Um parecer da CTNBio, no entanto, diz que a soja da Monsanto não apresenta riscos à saúde “além dos inerentes à parcela da população que tem reações adversas ao consumo da soja em geral”. O documento é baseado nas pesquisas da própria multinacional. A soja está presente, direta ou indiretamente, entre 60% e 70% da alimentação humana na forma de óleos e outros derivados. Além disso, é um dos principais componentes de rações de alimentação animal.

Na Assembléia Legislativa gaúcha, dois projetos estão protocolados sobre o assunto. Na prática, a proposta de Elvino Bohn Gass (PT) transforma o Rio Grande do Sul em zona livre de organismos geneticamente modificados para fins de alimentação. Isso exclui os chamados “transgênicos do bem”, utilizados principalmente na medicina. A insulina sintética, por exemplo, é um desses transgênicos. O deputado federal Pompeu de Matos (PDT) tem um projeto semelhante, que estende a restrição a todo o país. Já o deputado estadual Alexandre Postal (PMDB) protocolou uma proposta que exige a rotulagem dos produtos que contêm ou são essencialmente transgênicos.

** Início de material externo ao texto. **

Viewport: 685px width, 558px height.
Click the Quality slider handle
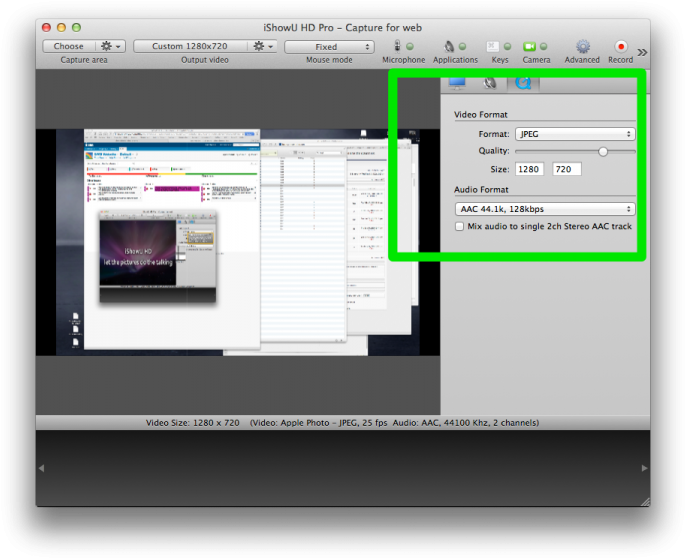[x=603, y=151]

André Abreu, coordenador de biotecnologia da AgrEvo (outra empresa que realiza testes com transgênicos no Brasil), diz que a companhia pretende comercializar milho modificado geneticamente já no ano que vem. “Os testes têm quase dez anos nos Estados Unidos, onde a comercialização é livre”, tranqüiliza. Abreu diz que a produtividade obtida é capaz de baratear o produto no mercado devido ao aumento da oferta.

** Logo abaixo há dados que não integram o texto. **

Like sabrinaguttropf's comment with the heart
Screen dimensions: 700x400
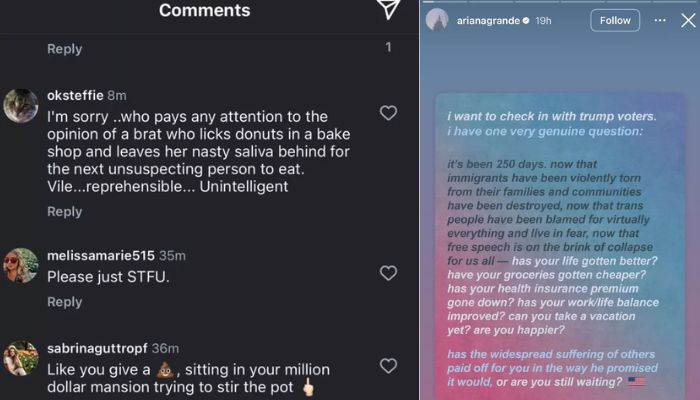click(x=388, y=366)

O maior projeto da AgrEvo no Brasil envolve sementes transgênicas de arroz. As experiências estão sendo realizadas na sede do Irga (Instituto Riograndense de Arroz), em Cachoeirinha. Segundo Valmir de Menezes, pesquisador do Irga, a pesquisa está no estágio inicial. Os cientistas querem observar como o arroz transgênico se cruza com uma semente normal para descobrir se as propriedades genéticas de resistência se transferem. Em quatro meses a pesquisa estará concluída.

Para os ambientalistas, as conseqüências dos transgênicos ainda são imprevisíveis. “Ninguém é contra as pesquisas. Mas não concordamos com a aplicação em escala comercial de cultivos agrícolas que ainda não oferecem segurança ao homem”, diz Marijane Lisboa, do grupo ambientalista Greenpeace. Ela cita uma pesquisa do cientista inglês Arnold Pustazi, que alimentou ratos com batatas transgênicas e constatou a diminuição do volume de seus cérebros e uma redução na resistência a determinadas doenças. Por enquanto, é a pesquisa mais citada sobre os efeitos da modificação genética em animais.